The Families First Coronavirus Response Act (FFCRA), one of two signature pieces of federal COVID-19 legislation, increased funding to states for Medicaid so long as the state met certain requirements. One of those requirements is that the state maintain enrollment for those who were eligible for Medicaid as of January 1, 2020, for the duration of the PHE. Ordinarily, individuals must renew their Medicaid coverage annually and show that they meet income and other eligibility requirements. However, under the FFCRA, states receiving extra federal funds through the FFCRA cannot disenroll Medicaid recipients during the PHE so long as the recipient was eligible as of January 1, 2020, is still a state resident, and has not voluntarily left the program. HHS estimates that this “continuous enrollment condition” led Medicaid enrollments to increase by more than 19 million individuals, or nearly 29 percent, during the pandemic.

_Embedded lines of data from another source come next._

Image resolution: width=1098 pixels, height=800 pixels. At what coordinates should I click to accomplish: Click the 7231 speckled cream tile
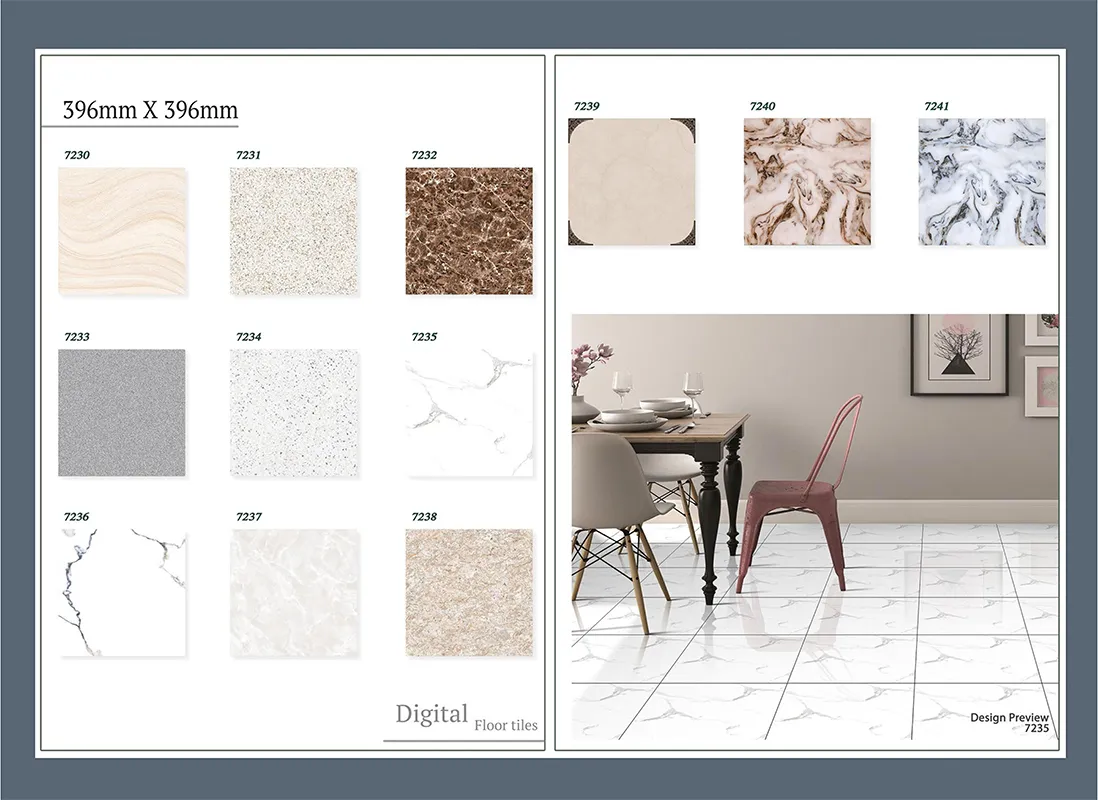coord(294,231)
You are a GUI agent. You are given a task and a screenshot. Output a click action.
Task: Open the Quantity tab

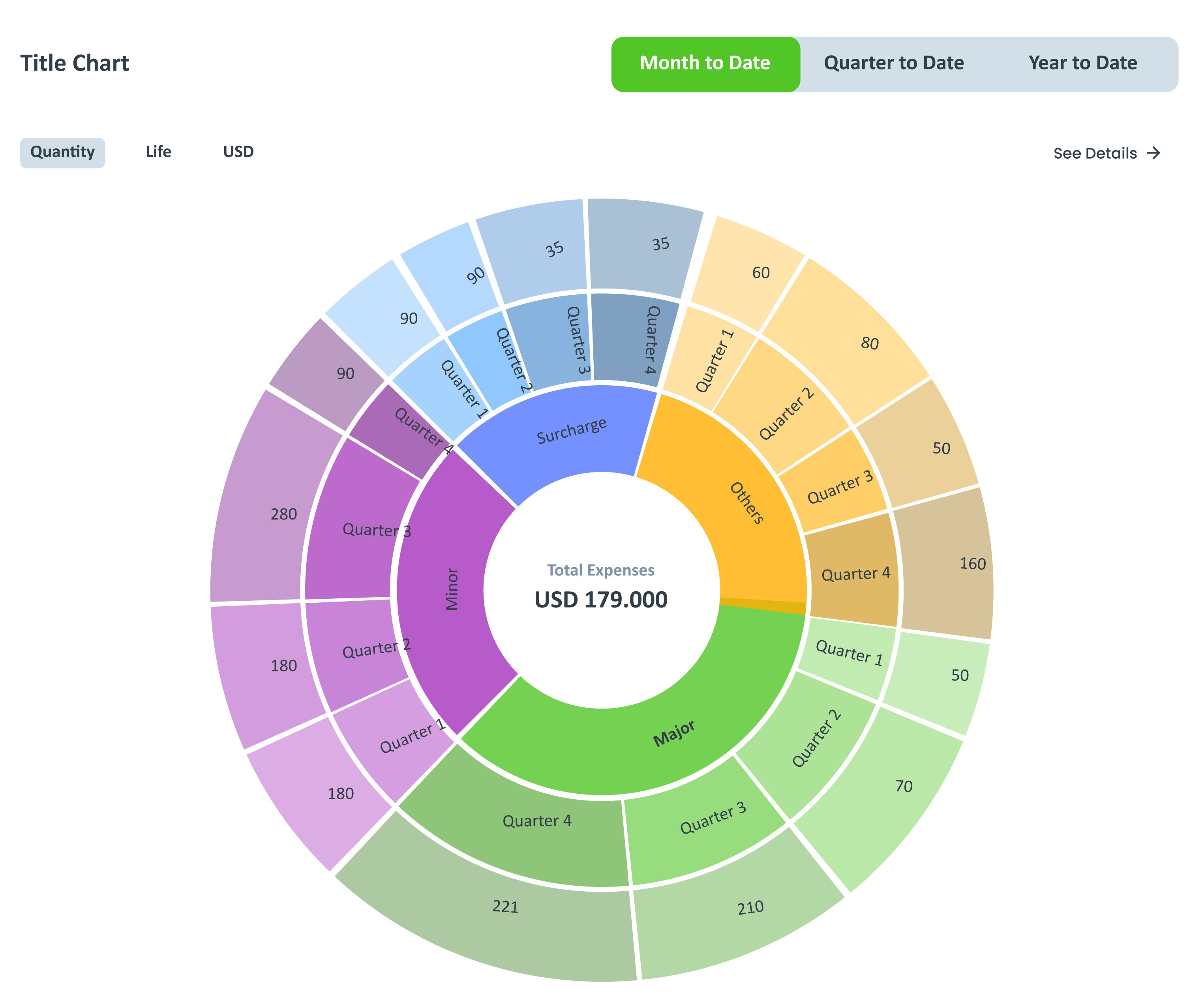[62, 152]

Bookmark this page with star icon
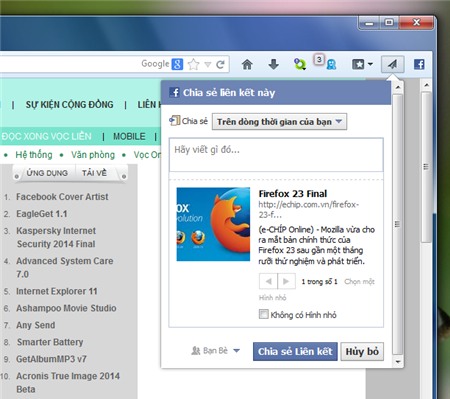(193, 64)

Through its most recent spending package, Congress has accelerated the end of these provisions. Under the legislation, states may begin processing Medicaid redeterminations of eligibility as soon as April 1. In addition, the enhanced federal funding called for by the FFCRA will phase down between April and the end of 2023. As a consequence of these changes, HHS estimates that up to 15 million people will be disenrolled in the Medicaid program, including nearly 7 million who remain eligible but nevertheless will be disenrolled due to bureaucratic hurdles.

While Medicaid managed care organizations (MCOs) should prepare for a decline in enrollment, MCOs can assist state Medicaid agencies in communicating to enrollees about the end of the continuous enrollment condition to improve coverage and member retention. Outreach and assistance to both state agencies and members is essential to minimizing disenrollment for eligible members.

Key takeaways
  • The end to the COVID-19 public health emergency on May 11, 2023, and recent federal legislation will also end temporary changes that increased Medicaid enrollment, set coverage and pricing requirements for COVID-19 diagnostic testing, and expanded telehealth access.
  • Medicaid MCOs should plan outreach and assistance to both state agencies and members to minimize expected disenrollment for eligible members.
  • All plans should prepare for how they intend to cover COVID-19 testing and telehealth and other remote services once the PHE ends.